Saturday, July 05, 2008

Whose America? Who's American?

I am privileged to have spoken today at a remarkable conference organized by the Enduring Communities project of the Japanese American National Museum. I was on a panel with Cynthia Kadohata, moderated by Naomi Hirahara--gifted writers both.

When I was first invited to this conference I thought there must be some mistake. What could I possibly have to say that would be of interest to a gathering of people with a specific historical background of which I had no part? But all day, between my sessions, I've listened to an array of speakers examine the Japanese American internship experience, the redress movement culminating in the Civil Liberties Act of 1988, and the larger meaning of these to America and to the world,

I'm deeply touched by the incredible inclusiveness of this program. When I spoke on my panel and later read with Cynthia, I became aware that my books, about a very different cultural experience, were still seen by the audience as relevant to a larger story. This afternoon's plenary session included a presentation by Dr. Anan Ameri, of the Arab American National Museum. And then there was the presentation by Adam Schrager, author of a biography of former Colorado Gov. Ralph Carr who sacrificed his political career by standing up for the rights of Japanese Americans. And much more. There's a generosity of spirit here that inspires, enlightens, and empowers.

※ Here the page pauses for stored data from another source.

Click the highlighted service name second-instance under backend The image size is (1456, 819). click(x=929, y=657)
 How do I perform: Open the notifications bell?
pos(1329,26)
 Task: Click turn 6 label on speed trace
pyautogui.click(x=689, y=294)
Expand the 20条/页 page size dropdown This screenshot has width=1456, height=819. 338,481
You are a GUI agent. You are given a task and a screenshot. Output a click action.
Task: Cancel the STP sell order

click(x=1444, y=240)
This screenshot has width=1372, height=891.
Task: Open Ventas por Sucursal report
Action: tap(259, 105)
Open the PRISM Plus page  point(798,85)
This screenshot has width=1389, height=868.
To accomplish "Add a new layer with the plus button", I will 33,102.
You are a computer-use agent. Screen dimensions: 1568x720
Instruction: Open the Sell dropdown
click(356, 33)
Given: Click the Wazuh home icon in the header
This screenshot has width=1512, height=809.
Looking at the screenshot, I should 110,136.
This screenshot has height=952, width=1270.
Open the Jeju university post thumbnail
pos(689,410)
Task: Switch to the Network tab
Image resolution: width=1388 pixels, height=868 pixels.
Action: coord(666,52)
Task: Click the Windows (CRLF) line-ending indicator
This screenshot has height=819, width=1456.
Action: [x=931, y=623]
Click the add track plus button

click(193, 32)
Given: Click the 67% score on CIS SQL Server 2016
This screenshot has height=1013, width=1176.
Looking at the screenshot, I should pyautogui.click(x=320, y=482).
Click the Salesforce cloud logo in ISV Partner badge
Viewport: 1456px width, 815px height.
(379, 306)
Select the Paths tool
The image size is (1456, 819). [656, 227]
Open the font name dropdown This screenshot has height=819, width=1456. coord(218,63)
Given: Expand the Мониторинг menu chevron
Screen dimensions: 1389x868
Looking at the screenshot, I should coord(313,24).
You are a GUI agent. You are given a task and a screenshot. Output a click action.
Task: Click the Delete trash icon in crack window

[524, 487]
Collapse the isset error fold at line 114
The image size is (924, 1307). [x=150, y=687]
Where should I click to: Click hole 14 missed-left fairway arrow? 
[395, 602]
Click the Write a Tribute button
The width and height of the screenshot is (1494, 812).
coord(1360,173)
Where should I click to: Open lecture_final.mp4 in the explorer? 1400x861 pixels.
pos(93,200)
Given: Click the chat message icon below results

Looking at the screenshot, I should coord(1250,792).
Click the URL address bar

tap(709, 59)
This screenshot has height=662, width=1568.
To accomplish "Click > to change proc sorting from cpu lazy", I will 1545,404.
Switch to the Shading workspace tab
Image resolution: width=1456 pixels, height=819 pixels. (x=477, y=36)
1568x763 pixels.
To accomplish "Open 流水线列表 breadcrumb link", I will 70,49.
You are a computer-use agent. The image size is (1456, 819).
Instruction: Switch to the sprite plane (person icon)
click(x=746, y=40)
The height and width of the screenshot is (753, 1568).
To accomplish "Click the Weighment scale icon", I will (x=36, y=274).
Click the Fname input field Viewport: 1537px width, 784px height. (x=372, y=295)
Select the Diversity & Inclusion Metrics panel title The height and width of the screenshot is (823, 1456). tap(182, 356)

I'm very grateful.

Friday, July 04, 2008

Updates and Downloads

My student Nandini Bajpai sends this lovely picture of her daughter's Josefina doll, dressed in salwar kameez.

Looking for Bapu by Anjali Banerjee, Savitri by Aaron Shepard, and my book, The Broken Tusk, are all featured on The Horn Book's list of recommended titles on Hinduism and Buddhism.

Shenaaz Nanji's richly textured YA novel, Child of Dandelions tells the story of a family of Indian origin exiled from Uganda in 1972.